Machine Gun Kelly and Megan Fox drink each other’s blood; here’s why it is not a healthy practice
Machine Gun Kelly and Megan Fox may be drinking each other’s blood on the regular. As bizarre as it seems, the Transformers actor revealed about this particularly vampiric habit of theirs recently.
Speaking with Glamour UK, she said, “I guess to ‘drink’ each other’s blood might mislead people, or people are imagining us with goblets and we’re like ‘Game of Thrones‘, drinking each other’s blood. It’s just a few drops, but yes, we do consume each other’s blood on occasion for ritual purposes only.”
The couple, who got engaged earlier this year, have maintained — what people would call — an edgy and eccentric relationship, right from their fashion sense to the way they demonstrate their affection, making it all seem gothic.
It should be noted that last year, rapper Machine Gun Kelly had appeared on The Ellen DeGeneres Show, where he had shown the talk show host a vial of Megan’s blood that he carried along.
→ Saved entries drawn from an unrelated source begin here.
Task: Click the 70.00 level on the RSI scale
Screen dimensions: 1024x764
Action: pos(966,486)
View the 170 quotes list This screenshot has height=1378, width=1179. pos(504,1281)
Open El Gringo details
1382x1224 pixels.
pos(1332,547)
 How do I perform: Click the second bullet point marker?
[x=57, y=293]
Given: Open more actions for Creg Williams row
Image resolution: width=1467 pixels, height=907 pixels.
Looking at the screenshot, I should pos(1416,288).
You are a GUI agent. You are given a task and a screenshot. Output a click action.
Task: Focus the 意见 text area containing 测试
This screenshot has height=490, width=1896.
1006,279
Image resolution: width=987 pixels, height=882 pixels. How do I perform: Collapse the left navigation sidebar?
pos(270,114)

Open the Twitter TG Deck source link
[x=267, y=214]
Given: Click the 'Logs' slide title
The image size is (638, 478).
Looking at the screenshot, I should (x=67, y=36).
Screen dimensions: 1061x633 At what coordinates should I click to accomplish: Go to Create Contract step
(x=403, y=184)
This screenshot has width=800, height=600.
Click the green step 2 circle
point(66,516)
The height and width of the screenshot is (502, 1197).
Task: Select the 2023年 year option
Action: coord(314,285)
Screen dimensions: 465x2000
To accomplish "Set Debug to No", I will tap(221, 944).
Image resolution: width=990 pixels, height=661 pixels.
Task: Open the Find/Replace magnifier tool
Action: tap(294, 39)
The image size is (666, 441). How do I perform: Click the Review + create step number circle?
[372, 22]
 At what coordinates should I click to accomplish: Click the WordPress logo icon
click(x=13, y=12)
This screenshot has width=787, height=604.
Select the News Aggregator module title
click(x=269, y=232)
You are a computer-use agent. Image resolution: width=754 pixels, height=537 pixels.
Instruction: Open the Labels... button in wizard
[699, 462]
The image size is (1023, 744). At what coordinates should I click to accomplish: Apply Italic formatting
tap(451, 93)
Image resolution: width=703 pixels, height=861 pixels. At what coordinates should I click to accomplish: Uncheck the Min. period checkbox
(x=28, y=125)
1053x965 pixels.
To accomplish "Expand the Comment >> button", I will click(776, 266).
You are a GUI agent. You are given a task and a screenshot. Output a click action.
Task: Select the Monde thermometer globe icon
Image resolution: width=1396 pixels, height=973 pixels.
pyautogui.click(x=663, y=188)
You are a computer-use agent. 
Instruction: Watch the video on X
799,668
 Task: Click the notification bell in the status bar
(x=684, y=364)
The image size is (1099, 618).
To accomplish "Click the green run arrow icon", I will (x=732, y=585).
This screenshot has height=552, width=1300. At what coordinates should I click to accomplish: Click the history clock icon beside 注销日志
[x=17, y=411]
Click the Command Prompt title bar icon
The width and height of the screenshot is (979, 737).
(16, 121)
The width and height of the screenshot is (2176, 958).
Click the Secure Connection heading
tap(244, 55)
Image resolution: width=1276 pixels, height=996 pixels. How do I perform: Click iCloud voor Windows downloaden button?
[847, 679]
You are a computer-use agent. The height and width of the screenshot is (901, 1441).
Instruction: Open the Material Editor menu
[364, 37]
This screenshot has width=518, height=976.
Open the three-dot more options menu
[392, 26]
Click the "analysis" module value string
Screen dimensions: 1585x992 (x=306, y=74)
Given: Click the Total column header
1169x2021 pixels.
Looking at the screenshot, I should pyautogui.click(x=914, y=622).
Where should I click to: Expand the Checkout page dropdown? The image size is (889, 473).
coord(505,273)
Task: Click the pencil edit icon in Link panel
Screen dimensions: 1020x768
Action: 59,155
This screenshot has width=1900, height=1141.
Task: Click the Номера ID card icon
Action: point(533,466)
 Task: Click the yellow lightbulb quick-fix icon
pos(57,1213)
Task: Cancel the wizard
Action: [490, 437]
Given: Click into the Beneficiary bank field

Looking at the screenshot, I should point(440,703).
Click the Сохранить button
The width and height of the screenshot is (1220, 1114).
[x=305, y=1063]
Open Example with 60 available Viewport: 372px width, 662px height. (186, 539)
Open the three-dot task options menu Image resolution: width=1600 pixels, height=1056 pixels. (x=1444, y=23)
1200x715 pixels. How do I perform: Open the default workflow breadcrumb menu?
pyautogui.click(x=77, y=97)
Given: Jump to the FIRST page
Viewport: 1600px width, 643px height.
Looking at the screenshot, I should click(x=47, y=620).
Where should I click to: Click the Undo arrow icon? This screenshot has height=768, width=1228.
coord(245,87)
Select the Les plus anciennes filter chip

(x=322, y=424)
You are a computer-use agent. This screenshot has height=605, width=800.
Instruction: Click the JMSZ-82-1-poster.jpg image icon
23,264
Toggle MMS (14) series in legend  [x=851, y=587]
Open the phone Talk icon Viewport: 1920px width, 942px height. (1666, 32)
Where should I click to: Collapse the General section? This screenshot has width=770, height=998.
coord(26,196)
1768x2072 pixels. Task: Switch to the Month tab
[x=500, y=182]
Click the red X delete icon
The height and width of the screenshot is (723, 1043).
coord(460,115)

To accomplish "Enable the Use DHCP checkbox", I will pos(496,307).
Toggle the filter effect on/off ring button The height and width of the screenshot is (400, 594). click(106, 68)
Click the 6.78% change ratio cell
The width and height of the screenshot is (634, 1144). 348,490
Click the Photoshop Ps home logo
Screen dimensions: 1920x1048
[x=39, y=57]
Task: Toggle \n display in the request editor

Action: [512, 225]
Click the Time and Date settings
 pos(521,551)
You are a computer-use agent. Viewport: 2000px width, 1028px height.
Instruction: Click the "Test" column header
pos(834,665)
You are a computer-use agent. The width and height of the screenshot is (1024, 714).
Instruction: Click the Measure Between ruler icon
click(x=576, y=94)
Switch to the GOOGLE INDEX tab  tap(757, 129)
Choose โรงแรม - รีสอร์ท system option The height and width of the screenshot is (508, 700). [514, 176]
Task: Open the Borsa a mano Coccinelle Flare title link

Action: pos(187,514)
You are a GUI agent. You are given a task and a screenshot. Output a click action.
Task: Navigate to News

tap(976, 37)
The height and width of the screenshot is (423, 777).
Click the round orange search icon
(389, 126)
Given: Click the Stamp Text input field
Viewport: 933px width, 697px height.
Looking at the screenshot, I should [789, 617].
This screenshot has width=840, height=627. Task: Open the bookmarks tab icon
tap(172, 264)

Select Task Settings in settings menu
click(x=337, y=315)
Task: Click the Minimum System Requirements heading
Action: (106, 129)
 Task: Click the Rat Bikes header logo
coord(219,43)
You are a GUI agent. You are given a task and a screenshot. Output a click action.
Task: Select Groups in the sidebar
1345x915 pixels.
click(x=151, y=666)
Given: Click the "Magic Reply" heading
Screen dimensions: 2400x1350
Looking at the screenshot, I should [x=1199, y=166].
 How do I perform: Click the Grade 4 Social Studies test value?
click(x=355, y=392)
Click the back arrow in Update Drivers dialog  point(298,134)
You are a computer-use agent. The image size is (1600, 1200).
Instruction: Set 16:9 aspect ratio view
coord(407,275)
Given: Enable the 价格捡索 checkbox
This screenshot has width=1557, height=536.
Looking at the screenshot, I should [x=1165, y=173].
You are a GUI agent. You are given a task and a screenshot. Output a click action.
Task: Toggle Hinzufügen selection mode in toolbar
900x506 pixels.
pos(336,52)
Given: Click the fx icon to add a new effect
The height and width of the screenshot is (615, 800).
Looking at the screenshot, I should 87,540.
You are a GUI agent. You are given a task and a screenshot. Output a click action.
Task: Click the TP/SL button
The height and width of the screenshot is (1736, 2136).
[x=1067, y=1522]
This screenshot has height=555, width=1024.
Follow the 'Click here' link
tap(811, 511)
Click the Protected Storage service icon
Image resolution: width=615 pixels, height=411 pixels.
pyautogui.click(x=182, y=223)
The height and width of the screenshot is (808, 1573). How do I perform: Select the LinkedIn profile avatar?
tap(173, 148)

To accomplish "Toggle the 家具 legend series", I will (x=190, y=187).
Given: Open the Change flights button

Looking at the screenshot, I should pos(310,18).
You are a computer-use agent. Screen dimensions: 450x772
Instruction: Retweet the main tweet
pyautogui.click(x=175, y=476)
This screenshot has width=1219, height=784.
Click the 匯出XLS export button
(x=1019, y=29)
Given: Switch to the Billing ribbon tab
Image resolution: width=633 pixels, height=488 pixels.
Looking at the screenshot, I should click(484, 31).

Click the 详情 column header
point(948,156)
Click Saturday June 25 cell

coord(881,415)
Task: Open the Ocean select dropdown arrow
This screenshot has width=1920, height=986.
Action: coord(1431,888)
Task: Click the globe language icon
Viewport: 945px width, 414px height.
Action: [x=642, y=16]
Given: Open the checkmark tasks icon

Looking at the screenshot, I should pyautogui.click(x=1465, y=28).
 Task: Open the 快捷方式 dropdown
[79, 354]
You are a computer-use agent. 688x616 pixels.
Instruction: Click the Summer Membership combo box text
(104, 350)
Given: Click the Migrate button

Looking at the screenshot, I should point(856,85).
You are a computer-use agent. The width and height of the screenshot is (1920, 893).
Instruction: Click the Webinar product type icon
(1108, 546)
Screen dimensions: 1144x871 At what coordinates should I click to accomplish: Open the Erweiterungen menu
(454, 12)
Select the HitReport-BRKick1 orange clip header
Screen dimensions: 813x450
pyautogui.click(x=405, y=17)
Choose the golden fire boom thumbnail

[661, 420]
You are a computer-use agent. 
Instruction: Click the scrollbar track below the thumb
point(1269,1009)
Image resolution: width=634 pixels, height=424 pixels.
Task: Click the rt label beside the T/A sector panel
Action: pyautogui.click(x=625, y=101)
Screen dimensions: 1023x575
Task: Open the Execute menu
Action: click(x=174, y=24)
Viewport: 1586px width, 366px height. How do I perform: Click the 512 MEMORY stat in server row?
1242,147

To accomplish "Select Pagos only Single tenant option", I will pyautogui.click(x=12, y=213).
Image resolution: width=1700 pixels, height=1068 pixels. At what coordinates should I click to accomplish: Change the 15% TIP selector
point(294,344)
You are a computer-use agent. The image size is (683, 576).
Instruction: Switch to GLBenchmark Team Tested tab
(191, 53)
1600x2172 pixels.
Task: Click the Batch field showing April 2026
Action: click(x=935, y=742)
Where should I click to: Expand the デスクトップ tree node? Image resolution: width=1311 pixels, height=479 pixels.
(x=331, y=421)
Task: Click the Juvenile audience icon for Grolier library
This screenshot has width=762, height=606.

“She was actually going out of town to film a movie, and this was really new in our relationship. I didn’t have a passport either. She was going to Bulgaria, and so I was kind of freaking out, like, ‘Oh, you are going to leave, and I cannot even come see you’. Some people give a handkerchief to their partner or whatever, she gave me her DNA,” he had said.
In her interview with Glamour, the actor continued, stating that her rapper boyfriend is more “haphazard, hectic and chaotic” about it. “When I do it, it’s a passage or it is used for a reason. And it is controlled where it’s like, ‘Let’s shed a few drops of blood and each drink it.’ He’s much more haphazard and hectic and chaotic, where he’s willing to just cut his chest open with broken glass and be like, ‘Take my soul’.”
reached out to Dr Rahul Bhargava, principal director-hematology, Fortis Memorial Research Institute, Gurugram, to understand about this practice’s ramifications on health. According to him, drinking blood has not been an uncommon practice around the world. “Some communities would consume blood for fertility and vigour. But there is no scientific evidence for it.”
He added that the moment we drink someone else’s blood, “it goes through the stomach and gets destroyed”. “As hematologs, we would deter people from following these practices as it is not safe. Has the blood been purified? Has the donor been tested for HIV, Hepatitis-C, sexually transmitted diseases? The risk of infection always remains high,” he explained.
Dr Bhargava said the ritual of drinking blood could best be described as a “psychiatric manifestation” or “ill-founded myths about vigour”.